9785005989499
ISBN :Возрастное ограничение : 16
Дата обновления : 21.06.2024
Не обращая внимания на последнюю выходку регента, старая служанка, взяв пустую миску, удалилась.
– Эй! Фарета! Фарета! – закричал герцог в то время, когда она взялась за ручку двери. – Ты забыла одну вещь, моя милая.
– Что такое?
– Запах… запах супа! Не можешь ли ты его прихватить с собой, сделай одолжение?
Фарета пожала плечами.
– Откройте окно, монсеньор, – сказала она, – запах супа испарится тотчас же с запахом мускуса, который вы принесли с собой, – это будет полезно для господина аббата!
– Да, да!.. Бедная Фарета!.. Рассердилась!..
– Вы довольны, монсеньор, вы вознаграждены. Я не думаю, чтобы вы оказали честь зайти ко мне только для того, чтобы посмеяться над моей служанкой, и потому я буду вам очень признателен, если вы мне скажете, что у вас есть… важного… сообщить мне.
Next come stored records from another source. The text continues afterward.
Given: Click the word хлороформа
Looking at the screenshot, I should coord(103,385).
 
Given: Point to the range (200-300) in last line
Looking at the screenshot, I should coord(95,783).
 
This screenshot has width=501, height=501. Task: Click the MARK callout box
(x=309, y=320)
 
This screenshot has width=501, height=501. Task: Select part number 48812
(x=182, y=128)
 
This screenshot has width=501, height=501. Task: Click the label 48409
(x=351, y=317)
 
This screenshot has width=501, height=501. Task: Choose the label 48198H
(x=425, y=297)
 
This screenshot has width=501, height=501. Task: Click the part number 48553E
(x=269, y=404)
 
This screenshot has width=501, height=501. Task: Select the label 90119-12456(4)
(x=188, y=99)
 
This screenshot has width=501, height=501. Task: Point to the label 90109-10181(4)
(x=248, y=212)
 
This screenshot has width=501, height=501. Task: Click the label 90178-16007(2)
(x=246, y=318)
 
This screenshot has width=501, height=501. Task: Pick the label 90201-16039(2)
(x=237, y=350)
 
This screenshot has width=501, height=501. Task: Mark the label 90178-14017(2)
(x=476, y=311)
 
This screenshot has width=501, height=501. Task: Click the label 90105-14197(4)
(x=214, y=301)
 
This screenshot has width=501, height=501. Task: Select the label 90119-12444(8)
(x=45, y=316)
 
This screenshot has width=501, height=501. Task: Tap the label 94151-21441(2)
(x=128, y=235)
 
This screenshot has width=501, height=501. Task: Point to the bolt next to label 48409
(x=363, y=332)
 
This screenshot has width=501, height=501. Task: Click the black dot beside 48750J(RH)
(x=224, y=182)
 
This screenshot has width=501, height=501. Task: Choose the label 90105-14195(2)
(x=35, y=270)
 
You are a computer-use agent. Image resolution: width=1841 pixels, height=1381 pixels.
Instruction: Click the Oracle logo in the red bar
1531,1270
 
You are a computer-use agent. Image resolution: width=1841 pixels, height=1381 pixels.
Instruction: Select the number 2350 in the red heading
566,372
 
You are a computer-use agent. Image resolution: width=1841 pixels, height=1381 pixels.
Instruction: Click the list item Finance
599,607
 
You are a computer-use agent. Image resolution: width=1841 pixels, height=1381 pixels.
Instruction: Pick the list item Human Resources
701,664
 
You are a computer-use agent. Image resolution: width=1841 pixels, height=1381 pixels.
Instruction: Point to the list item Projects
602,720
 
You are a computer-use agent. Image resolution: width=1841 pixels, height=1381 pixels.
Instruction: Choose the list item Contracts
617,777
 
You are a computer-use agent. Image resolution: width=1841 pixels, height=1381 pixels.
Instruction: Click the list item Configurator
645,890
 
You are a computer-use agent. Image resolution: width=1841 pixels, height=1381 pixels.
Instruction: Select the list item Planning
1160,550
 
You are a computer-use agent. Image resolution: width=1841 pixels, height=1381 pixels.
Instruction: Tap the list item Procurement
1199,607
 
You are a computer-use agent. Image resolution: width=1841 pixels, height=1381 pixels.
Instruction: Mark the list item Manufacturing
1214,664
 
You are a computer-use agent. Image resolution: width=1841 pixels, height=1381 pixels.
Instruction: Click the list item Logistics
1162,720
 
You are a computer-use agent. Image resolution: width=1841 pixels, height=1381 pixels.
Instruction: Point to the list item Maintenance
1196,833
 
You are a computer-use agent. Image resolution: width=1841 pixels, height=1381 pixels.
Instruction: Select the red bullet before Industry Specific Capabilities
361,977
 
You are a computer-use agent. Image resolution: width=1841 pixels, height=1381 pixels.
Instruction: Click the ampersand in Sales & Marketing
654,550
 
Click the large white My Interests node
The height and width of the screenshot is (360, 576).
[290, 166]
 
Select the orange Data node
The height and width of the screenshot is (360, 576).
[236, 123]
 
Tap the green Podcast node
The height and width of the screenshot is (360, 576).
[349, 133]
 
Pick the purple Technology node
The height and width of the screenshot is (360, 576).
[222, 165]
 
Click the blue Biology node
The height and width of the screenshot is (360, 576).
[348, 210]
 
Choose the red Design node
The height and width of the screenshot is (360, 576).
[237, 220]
Дюбуа говорил, устремив на стоявшего у камина регента взгляд, в котором сквозь напускную покорность виднелась ирония. Регент немного наморщил брови.
– Ты рожден быть школьным учителем, Дюбуа!.. – сказал он, ты изменил своему призванию.
– Очень может быть, монсеньор, – холодно отвечал аббат. – Чтобы жить, мне нужно было быть школьным учителем, и я бы взялся за это дело с большим удовольствием!.. Только я бы выбирал учеников!
– Это значит, что ты бы меня не пустил в свой класс?
– Если бы я старался, чтоб они все не стали ужасными развратниками… конечно, да, монсеньор, я бы умолял вас не посещать мой класс!
– Дерзкий!.. Если я ужасный развратник, я этим обязан тебе, негодяй, ты забыл это?.. Ты первый поощрял и развивал мои дурные наклонности!
Но аббат оставался необыкновенно хладнокровным.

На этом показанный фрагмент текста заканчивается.